In my opinion, I would rather prefer a light enum that does less with minimal syntax that focuses on performance/memory usage and provides SYB generated methods for looking up enum cases by String
value rather than something which is sought of but not really ADT's.
After reading the entire discussion, its starting to get muddied about what the difference between what people are discussing and what is possible now with ADT's/case objects. If the difference between the two isn't going to be substantial, its really just going to be confusing for end users and we don't want to repeat what happened with Scala enum again
Another reason against this PR:
Multiple case object
for one sealed trait
is a rare situation in real world Scala code. For a enumerator that allows large candidates, we usually store them in an external format, like database schema, XML DTD, or JSON schema.
Popular Scala libraries, like scalaz, usually modeled with a lot of case class
es to represent its states, even for those cases that have no arguments, because they might need type parameter like case class Tower[A]()
.
Even enum
in Java language is rarely used as well. They use visitor pattern to avoid the need of ADT.
If you search "enum" in all Java source code on Github, you will find the main usage of enum
is testing enum
keyword itself.
https://github.com/search?l=Java&q=enum&type=Code&utf8=%E2%9C%93
Multiple case object for one sealed trait is a rare situation in real world Scala code.
I don't think we live in the same "real world". A search in the Scala.js repo shows that virtually all case object
s are part of a collection of several that extend a sealed trait or sealed abstract class. And in most of those cases, it's actually a proper enum, in the sense that there is no case class in the same set.
@sjrd How many case class
es are there in Scala.js repository? What is the ratio between case object
and case class
?
I don’t know how relevant it is but in a simple project (~10k LOC) I count about 30 enum-like definitions (sealed traits extended by case objects only).
I noticed that almost all usages of case object
in Scala.js repository are schema for configuration. While my libraries usually provide APIs for some standalone mechanisms, which does not provide configuration to users.
I guess that's why @sjrd and I live in different "real world"s. No surprise that other utility libraries like Scalaz or Shapeless do not use case object
very often as well.
Multiple case object for one sealed trait is a rare situation in real world Scala code. For a enumerator that allows large candidates, we usually store them in an external format, like database schema, XML DTD, or JSON schema.
Uh I wouldn't make assumptions like this. Where I work, we have a huge amount of code which is enums that are defined with enumeratum (i.e. case object
's in sealed abstract class
which could easily be a sealed trait
)
How many case classes are there in Scala.js repository? What is the ratio between case object and case class?
scalajs$ git grep 'case object' | wc
75 502 8418
scalajs$ git grep 'case class' | wc
269 2197 35161
scalajs$ git grep 'case class' | grep -v '/Trees.scala' | wc
146 1101 19364
75 case objects versus 269 case classes. Of which 123 are for defining the ASTs of the IR and JavaScript code.
In any case, it's definitely not rare.
Its also used all over the place when building webservers (one of the primary types of software that is built with Scala today) to define enums which get outputted in JSON/XML's
Or any type of GUI needs a concept of ordering enums.
Its really not rare at all
I think this code is unreadable :
enum class Option[+T] extends Serializable {
def isDefined: Boolean
}
object Option {
def apply[T](x: T) = if (x != null) Some(x) else None
case Some(x: T) {
def isDefined = true
}
case None extends Option[Nothing] {
def isDefined = false
}
}
Why is Some
defined in the object
? It is a class ! enum
should be used to list all possible case, what is an abstract function declaration doing in an enum ? In my opinion it should look like this :
enum Option[+T] {
Some(x: T)

• DATA SHOWN:
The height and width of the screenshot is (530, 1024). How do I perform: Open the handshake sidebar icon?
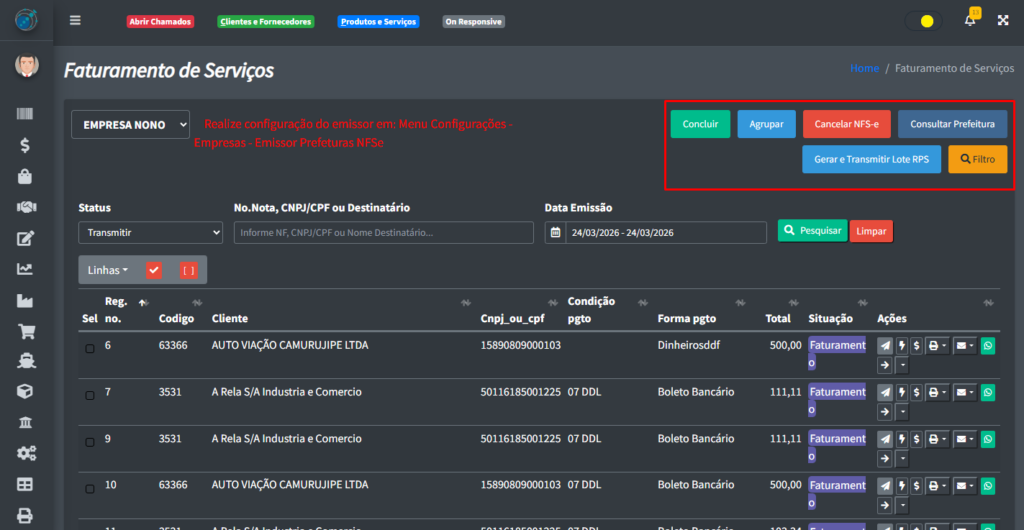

• WHAT THIS EXERCISE ASKS:
A: In the Scala enum thread, how many case objects and how many case classes turned up in the search of the Scala.js repository?
B: Pick up the Scala enum thread where it stops and keep it going.
The data has nothing to do with the Scala enum thread.

• TASK ANSWERS:
A: 75 case objects and 269 case classes.

B:
None
} {
def isDefined: Boolean = this match {
case Some(_) => true
case None => false
)
}
It is a lot like ruest enum and much more intuitive in my opinion.
Even if the use of case object is not "rare", is it really "many values"?
I believe there are a lot enumeration-like structures that have many (10-256) values and that are not represented as case objects, precisely because case objects are too heavyweight. For instance, there are quite a few of these in the various compilers that I know. The idea is that the enum
construct should cover these use cases.
So the number of case objects in existing code bases is not a good indicator for deciding whether we need more lightweight enums.
Enumerations should be efficient, even if they define many values. In particular, we should avoid defining a new class for every value
(I realize the following is a tangent and I am not involved at all writing compilers or optimizers.)
Scenarios where Scala will be deployed the good old fashioned way as non-optimized JAR files will remain with us for a long time, but won't the upcoming Dotty linker change our notion of what might be heavyweight vs. lightweight, inefficient vs. efficient?
For example with Scala.js (and its linker/optimizer) you care much less about optimizing for certain patterns because you know the optimizer takes care of it (for example erasing certain collection operations down to basic operations on Scala.js arrays, see @sjrd's talks on this).
With an appropriate linker/optimizer, a Scala ADT with hundreds of object
s wouldn't necessarily imply the creation of hundreds of Java classes at runtime: the linker/optimizer could create a much more optimal runtime representation of sealed hierarchies as needed.
I don't think this changes much regarding the original proposal, which has other motivations. I just wanted to point out that the performance motivation might mostly go away in the future.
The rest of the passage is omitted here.